Trump e a “morte ao bóer!”
Donald Trump é excessivo e provocador e os seus excessos e provocações levam a opinião a fixar-se… nos seus excessos e provocações.
Foi o que aconteceu com a já famosa “armadilha” a Cyril Ramaphosa, presidente da África do Sul, na sala oval da Casa Branca, quando Trump surpreendeu o seu homólogo sul-africano com imagens daquilo a que chamou “o genocídio dos agricultores brancos sul-africanos”. As imagens apresentadas para ilustrar o clima de ódio racial aos brancos mostravam Julius Malema, líder do partido Economic Freedom Fighters, um partido de extrema-esquerda radical e racista, e um cemitério. Malema e o seu partido estão na oposição ao governo de coligação liderado pelo ANC, o partido de Nelson Mandela e da luta contra o Apartheid que, pela primeira vez em 30 anos, não conseguiu maioria absoluta em Maio passado. Daí que Cyril Ramaphosa se tivesse de coligar com a Democratic Alliance, um partido que tem votos de brancos e mestiços e da classe média negra. A solução tranquilizou os cerca de 4,5 milhões de brancos que residem no país.
Da narrativa mediática resultou que, afinal, as mortes dos agricultores brancos na África do Sul pós-Apartheid “também” eram uma invenção de Trump. Para o provar, fez-se a comparação entre o número de agricultores brancos assassinados e o total de homicídios – com uma média de 75 homicídios/dia numa população de 65 milhões de habitantes, a África do Sul ocupa o quinto lugar no índice mundial do crime, a seguir à Venezuela, à Nova Guiné, ao Afeganistão e ao Haiti. Ora uma coisa é condenar a “americanada” de Trump, ao qualificar como “genocídio” as mortes dos agricultores brancos e ao mostrar o ex-presidente Zuma e Julius Malema a cantar o “Morte ao Bóer”, outra é negar que o assassínio sistemático de agricultores brancos na África do Sul – e alguns por serem agricultores e brancos – é um facto incontornável desde 1994.
No sector agrícola sul-africano, há que distinguir entre propriedades de agricultura comercial, que produzem e vendem produtos para mercados (eram 60 mil em 1990 e serão hoje cerca de 30 mil, das quais 80% são de brancos), e o perto de um milhão de pequenas propriedades de subsistência, na maioria de negros (que também são assaltadas).

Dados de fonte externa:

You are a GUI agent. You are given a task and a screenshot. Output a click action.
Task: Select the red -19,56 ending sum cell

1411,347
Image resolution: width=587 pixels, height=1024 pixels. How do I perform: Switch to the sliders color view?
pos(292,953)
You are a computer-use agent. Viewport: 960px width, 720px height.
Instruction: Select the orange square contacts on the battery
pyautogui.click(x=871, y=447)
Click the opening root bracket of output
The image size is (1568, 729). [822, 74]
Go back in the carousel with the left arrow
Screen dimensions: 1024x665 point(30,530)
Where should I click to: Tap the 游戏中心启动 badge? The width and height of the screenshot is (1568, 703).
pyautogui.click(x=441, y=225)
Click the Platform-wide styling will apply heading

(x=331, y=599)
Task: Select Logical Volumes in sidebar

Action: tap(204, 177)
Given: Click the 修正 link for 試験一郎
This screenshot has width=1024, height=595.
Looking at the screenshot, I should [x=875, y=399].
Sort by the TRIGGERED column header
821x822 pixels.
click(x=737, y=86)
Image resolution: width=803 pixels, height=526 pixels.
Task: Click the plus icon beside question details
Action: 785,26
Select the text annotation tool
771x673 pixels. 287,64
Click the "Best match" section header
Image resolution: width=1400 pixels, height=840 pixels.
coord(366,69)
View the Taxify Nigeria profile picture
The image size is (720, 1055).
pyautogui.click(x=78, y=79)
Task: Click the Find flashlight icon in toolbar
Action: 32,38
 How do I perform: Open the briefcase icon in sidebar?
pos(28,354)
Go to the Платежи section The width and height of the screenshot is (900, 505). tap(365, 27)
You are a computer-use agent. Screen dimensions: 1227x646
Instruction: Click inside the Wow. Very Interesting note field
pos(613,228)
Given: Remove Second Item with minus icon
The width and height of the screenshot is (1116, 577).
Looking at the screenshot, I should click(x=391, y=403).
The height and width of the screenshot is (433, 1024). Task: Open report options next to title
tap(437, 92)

Segundo o relatório do European Center for Information, Policy and Security, entre 1994 e 2019, houve 12.000 ataques e mais de 1.700 assassínios (as estatísticas das associações de agricultores dão números bem mais elevados). Os assaltantes procuram vulnerabilidades na segurança e dinheiro vivo e querem, geralmente, roubar e escapar; mas tem havido casos inequívocos de ódio racial, com torturas e violações até à morte. É por isso que muitos africâneres querem emigrar para lugares mais seguros, como a América de Trump.
É exagero chamar “genocídio” (quer pela definição oficial, quer pelos números e pelas circunstâncias de outros genocídios) aos assassinatos de agricultores brancos na África do Sul? Será, com certeza; mas é verdade que, nos últimos trinta anos, pelo menos 2000 agricultores brancos foram assassinados; e é também verdade que líderes negros, como o ex-presidente Zuma e Julius Malema, gritam e cantam Kill the Boer, kill the Farmer!
Por muitas razões históricas que tenham, se isto não é crime de ódio, o que será? O pessoal da Casa Branca pode ter trocado o filme do cemitério e Trump pode-se ter excedido no modo – mas não inventou nada.